**What is required**. From the line containing "The height and width of the screenshot is (791, 1265)." through the last line of the data, both ends included, write out every line exactly; omit the pictures.

(Stored data entries)
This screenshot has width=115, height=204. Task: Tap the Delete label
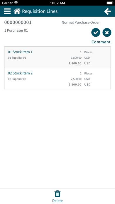click(x=58, y=200)
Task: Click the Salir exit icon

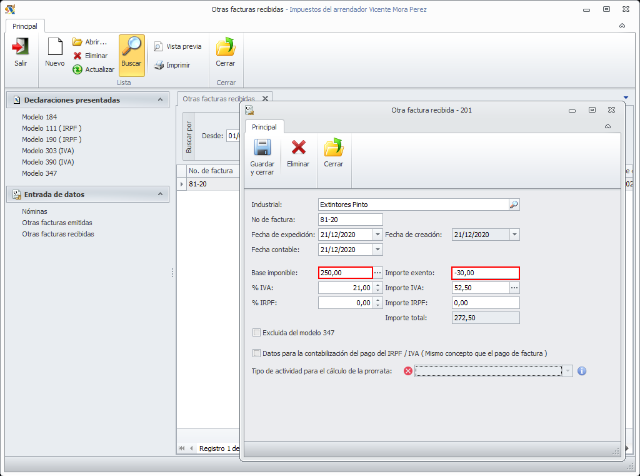Action: [21, 48]
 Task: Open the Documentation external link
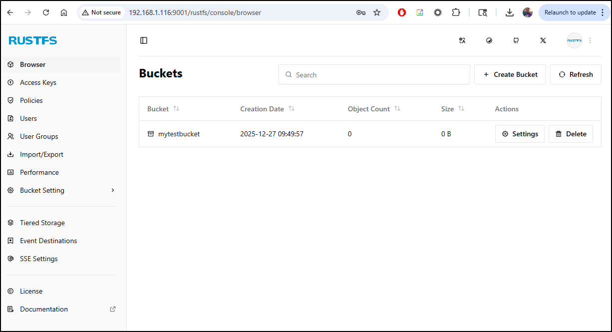tap(44, 309)
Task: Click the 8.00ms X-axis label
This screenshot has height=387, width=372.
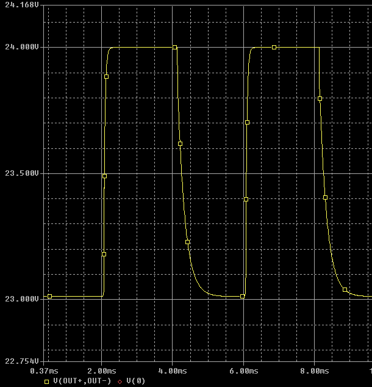Action: click(315, 371)
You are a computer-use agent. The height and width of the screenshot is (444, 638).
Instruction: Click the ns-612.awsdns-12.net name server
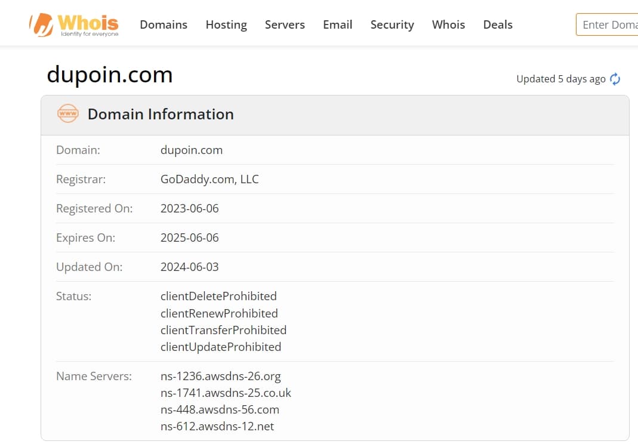217,426
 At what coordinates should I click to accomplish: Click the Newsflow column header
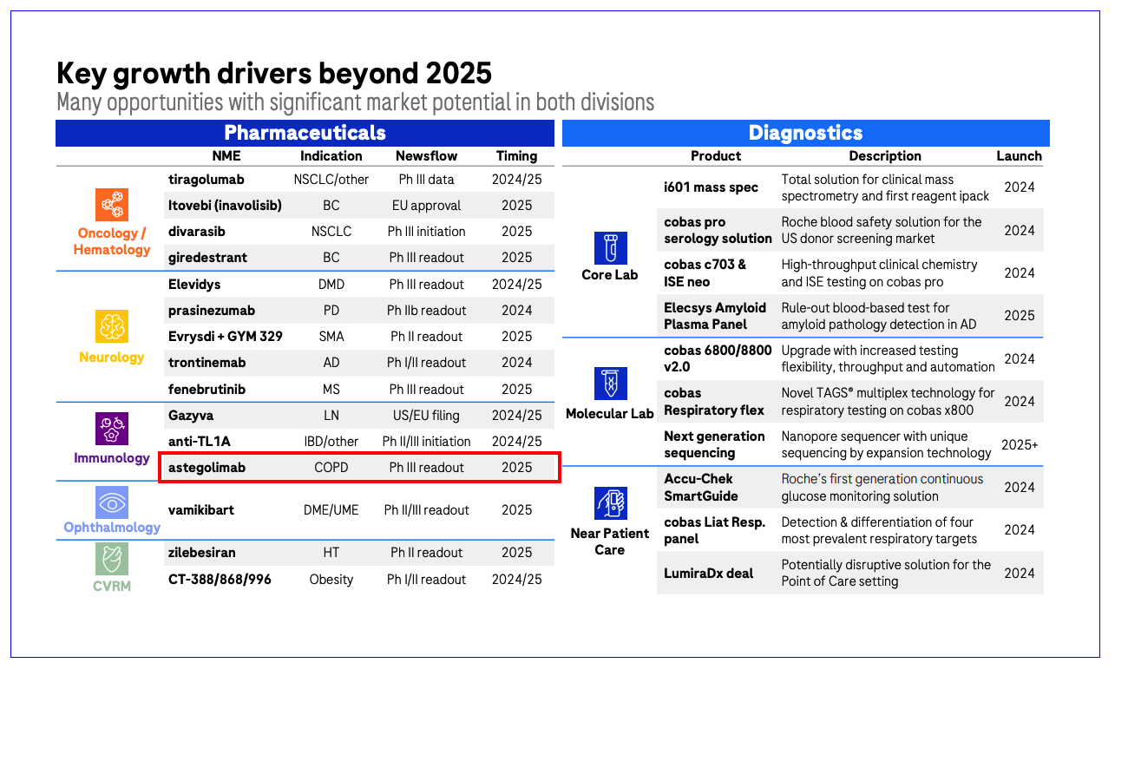point(426,156)
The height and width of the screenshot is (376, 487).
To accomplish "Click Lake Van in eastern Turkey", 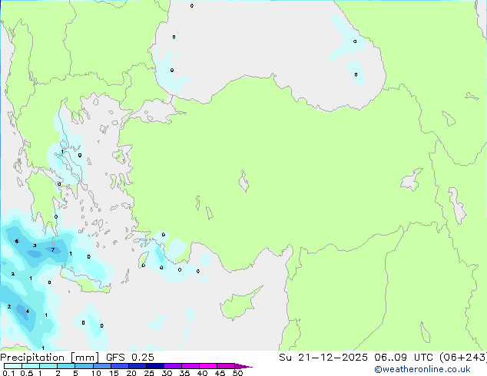I will (x=412, y=180).
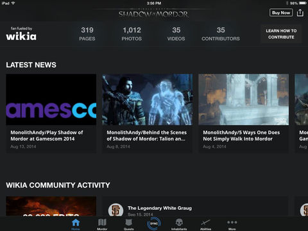Open Behind the Scenes news thumbnail
This screenshot has height=231, width=308.
[x=148, y=99]
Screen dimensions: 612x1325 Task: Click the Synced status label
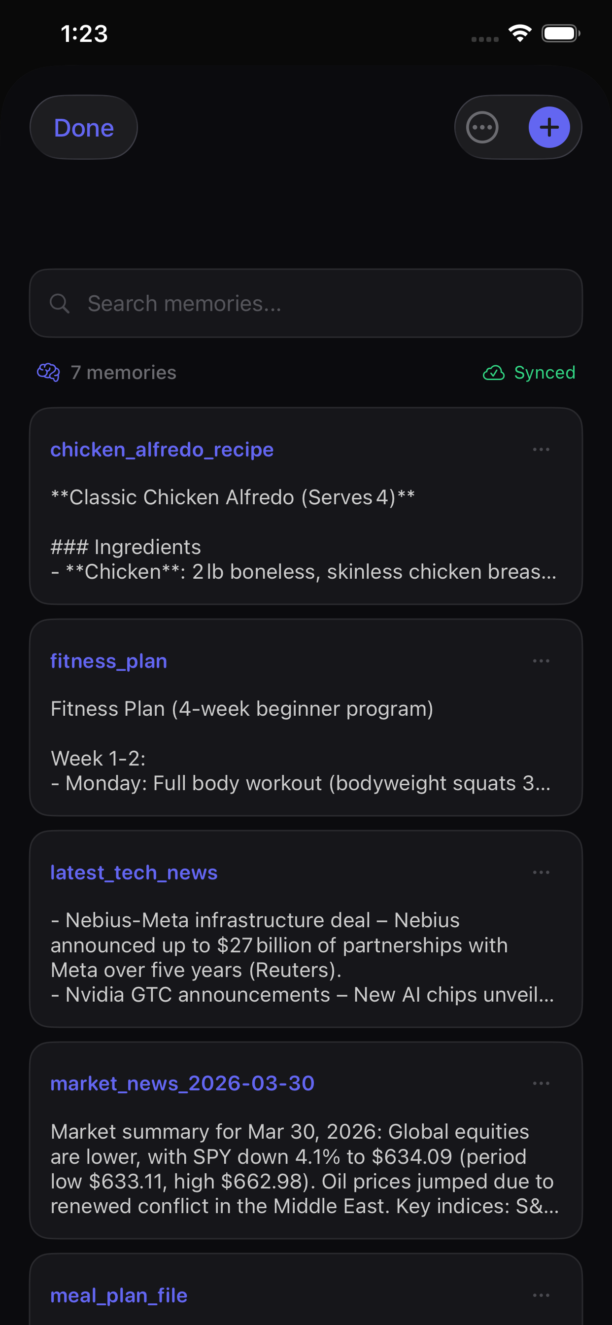pyautogui.click(x=544, y=372)
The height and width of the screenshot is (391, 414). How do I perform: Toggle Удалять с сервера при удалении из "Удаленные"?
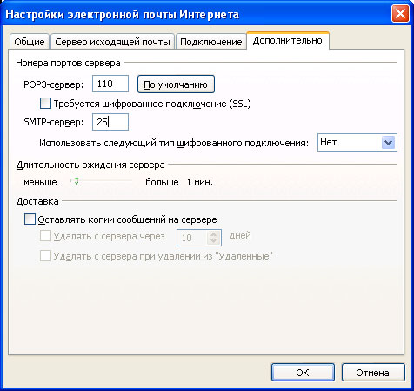(x=45, y=256)
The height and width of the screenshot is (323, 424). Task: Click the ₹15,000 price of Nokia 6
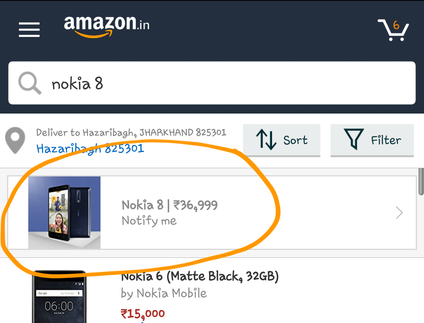point(143,314)
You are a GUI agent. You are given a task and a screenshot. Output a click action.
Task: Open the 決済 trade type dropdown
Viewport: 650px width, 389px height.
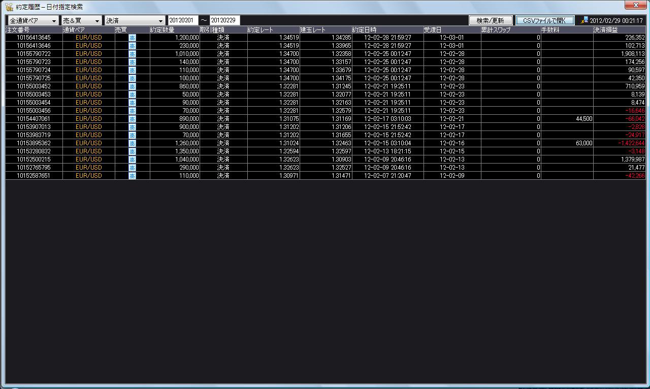point(135,21)
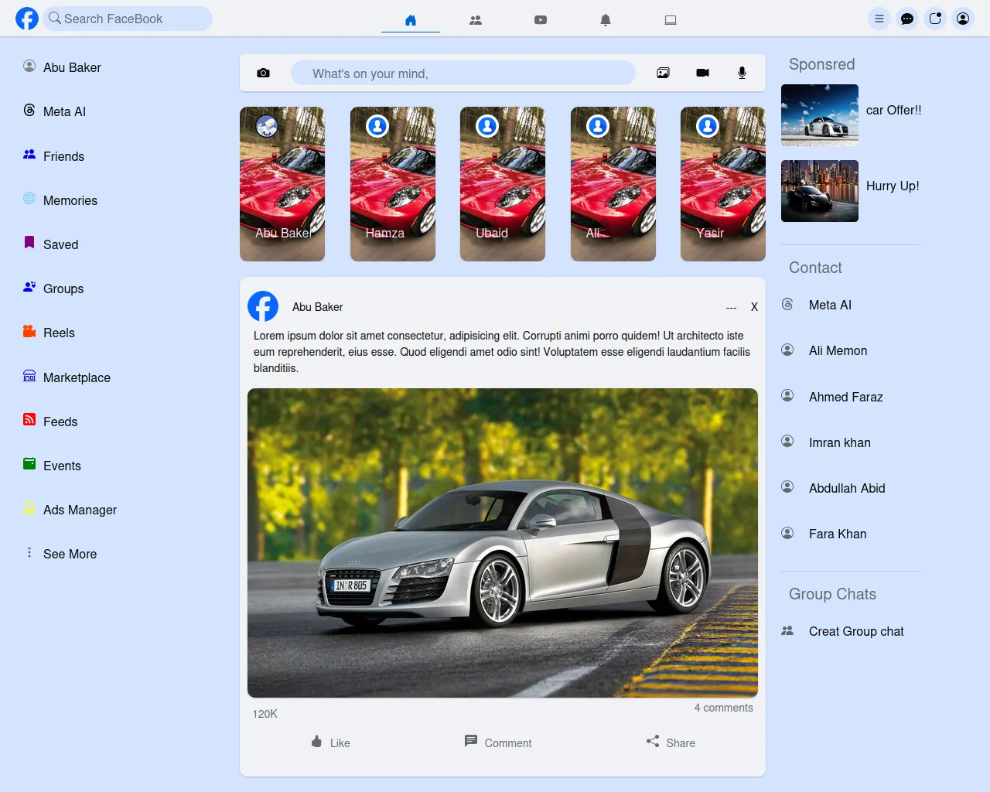Open Hamza's story thumbnail
This screenshot has width=990, height=792.
click(x=392, y=184)
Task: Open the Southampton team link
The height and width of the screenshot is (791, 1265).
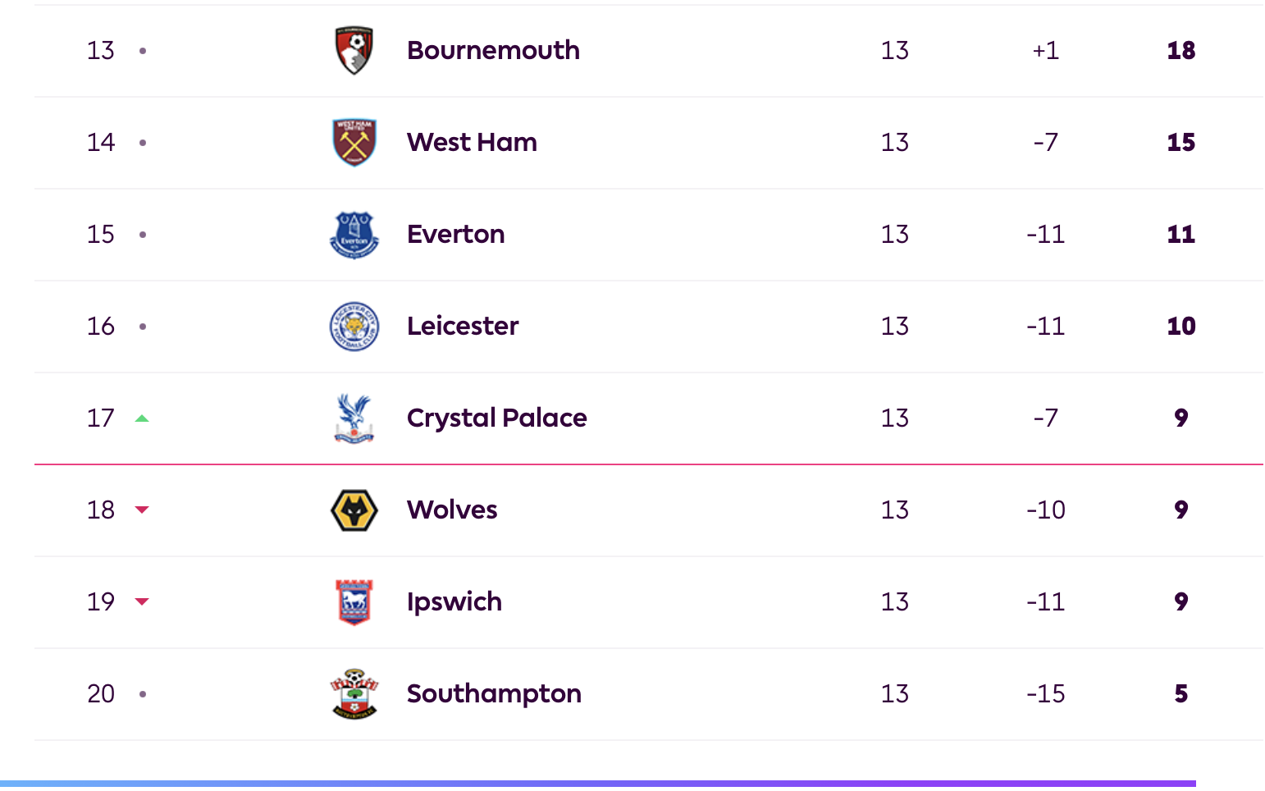Action: pyautogui.click(x=494, y=694)
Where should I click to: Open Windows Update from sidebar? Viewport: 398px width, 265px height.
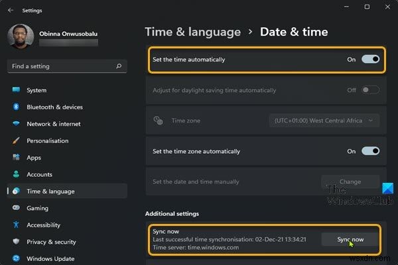(50, 259)
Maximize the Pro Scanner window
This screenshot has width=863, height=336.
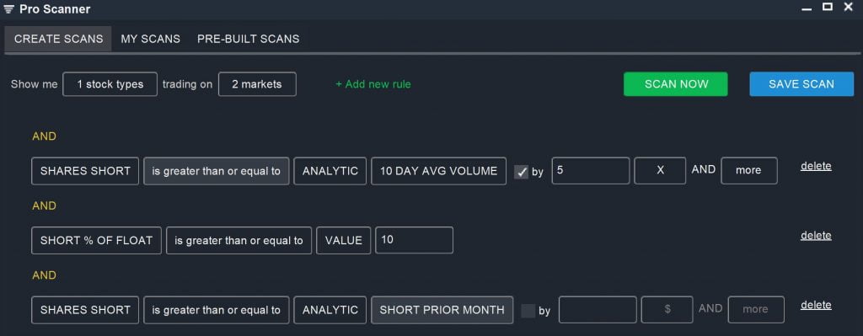click(828, 7)
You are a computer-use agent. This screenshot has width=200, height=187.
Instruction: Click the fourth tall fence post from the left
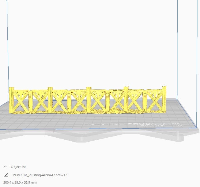pyautogui.click(x=126, y=98)
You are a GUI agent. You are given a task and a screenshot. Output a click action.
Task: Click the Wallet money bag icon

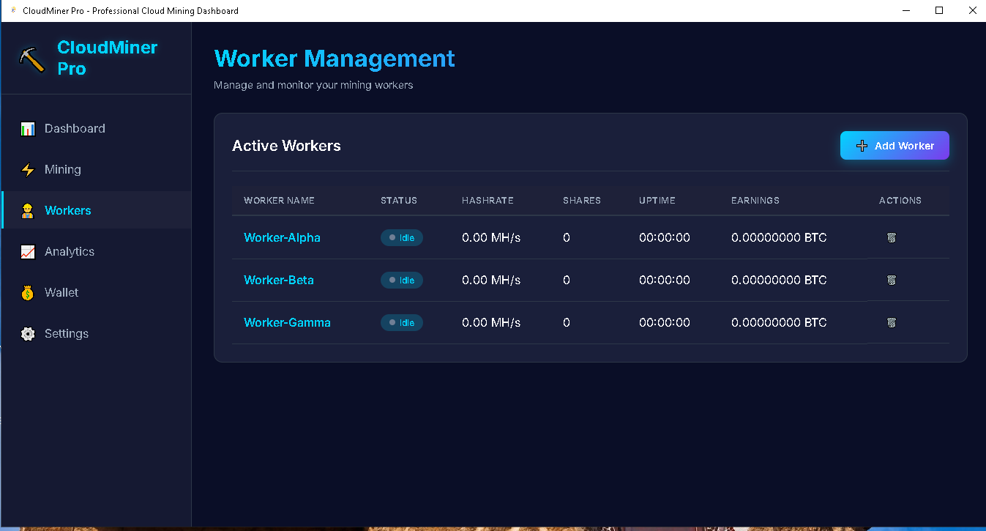(28, 293)
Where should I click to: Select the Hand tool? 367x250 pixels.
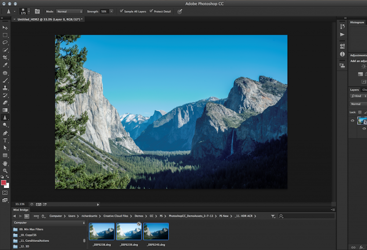pyautogui.click(x=5, y=163)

**Result for this exercise**.
The height and width of the screenshot is (791, 1265).
Action: pyautogui.click(x=494, y=694)
Where should I click to: Open Windows Update from sidebar? Viewport: 398px width, 265px height.
(50, 259)
Maximize the Pro Scanner window
This screenshot has width=863, height=336.
click(828, 7)
You are a computer-use agent. This screenshot has width=200, height=187.
Instruction: Click the fourth tall fence post from the left
pyautogui.click(x=126, y=98)
You are a GUI agent. You are given a task and a screenshot. Output a click action.
Task: Click the Wallet money bag icon

(28, 293)
Where should I click to: Select the Hand tool? 367x250 pixels.
pyautogui.click(x=5, y=163)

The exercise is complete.